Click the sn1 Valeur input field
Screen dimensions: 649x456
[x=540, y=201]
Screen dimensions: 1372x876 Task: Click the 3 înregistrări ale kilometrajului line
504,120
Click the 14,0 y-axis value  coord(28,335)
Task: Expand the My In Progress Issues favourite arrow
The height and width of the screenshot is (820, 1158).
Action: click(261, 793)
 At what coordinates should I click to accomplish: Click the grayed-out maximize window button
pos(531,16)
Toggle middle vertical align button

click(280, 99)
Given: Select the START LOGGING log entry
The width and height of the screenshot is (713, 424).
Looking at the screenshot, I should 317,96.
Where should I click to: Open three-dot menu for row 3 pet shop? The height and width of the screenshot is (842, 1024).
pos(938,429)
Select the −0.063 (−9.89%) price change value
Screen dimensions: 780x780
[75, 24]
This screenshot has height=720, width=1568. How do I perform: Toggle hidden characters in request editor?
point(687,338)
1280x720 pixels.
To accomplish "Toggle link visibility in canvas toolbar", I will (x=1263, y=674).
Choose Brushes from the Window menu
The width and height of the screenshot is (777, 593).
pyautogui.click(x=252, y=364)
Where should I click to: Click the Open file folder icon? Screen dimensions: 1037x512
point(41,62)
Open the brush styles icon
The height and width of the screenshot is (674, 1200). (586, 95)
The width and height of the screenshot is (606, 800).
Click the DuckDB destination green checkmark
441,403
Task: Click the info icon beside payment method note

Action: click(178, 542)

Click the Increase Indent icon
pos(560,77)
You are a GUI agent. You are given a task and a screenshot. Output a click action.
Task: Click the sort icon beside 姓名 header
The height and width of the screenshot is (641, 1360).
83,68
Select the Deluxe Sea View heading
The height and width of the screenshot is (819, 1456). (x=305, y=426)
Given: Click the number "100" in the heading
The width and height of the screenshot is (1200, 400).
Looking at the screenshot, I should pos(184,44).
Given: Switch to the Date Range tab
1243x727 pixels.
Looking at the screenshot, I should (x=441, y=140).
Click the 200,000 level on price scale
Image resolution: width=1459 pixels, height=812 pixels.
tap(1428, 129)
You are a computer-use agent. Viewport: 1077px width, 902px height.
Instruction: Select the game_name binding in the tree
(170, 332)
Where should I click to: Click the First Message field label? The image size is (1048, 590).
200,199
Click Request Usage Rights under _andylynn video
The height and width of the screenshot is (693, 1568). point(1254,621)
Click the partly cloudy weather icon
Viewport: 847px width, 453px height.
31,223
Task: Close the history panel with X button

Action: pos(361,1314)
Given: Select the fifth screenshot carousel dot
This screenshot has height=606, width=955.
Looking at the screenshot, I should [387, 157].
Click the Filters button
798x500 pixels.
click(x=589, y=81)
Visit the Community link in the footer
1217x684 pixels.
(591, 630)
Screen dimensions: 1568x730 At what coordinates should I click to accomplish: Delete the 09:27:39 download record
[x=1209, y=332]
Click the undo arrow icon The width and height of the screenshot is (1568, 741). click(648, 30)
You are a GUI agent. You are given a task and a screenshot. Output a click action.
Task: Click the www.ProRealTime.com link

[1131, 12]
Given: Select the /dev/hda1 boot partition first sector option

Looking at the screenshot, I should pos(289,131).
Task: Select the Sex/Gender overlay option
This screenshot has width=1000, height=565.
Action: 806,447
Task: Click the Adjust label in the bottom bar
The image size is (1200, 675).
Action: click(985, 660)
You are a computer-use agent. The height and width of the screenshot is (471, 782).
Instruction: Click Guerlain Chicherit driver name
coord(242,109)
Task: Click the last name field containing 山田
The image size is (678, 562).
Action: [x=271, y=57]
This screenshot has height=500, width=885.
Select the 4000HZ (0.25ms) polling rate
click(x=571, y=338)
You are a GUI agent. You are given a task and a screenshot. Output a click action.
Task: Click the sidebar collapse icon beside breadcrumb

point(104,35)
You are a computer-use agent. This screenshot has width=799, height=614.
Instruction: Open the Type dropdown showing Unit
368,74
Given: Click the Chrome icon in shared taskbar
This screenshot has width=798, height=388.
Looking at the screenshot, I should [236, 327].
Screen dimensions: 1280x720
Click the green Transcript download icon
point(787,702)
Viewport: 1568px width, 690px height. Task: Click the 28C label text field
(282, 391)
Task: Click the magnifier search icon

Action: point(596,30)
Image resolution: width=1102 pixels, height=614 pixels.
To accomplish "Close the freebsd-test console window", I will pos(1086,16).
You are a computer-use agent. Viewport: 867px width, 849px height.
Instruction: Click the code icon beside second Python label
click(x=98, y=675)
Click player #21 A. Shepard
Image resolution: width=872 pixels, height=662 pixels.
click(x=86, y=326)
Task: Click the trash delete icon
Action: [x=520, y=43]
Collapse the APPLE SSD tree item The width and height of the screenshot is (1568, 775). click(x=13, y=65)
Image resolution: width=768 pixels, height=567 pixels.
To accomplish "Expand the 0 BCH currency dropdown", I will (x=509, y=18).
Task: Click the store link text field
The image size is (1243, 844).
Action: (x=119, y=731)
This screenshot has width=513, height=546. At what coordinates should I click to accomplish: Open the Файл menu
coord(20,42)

+++

What is the number of lines above that hold the string "arrow"? Answer with that number alone.

2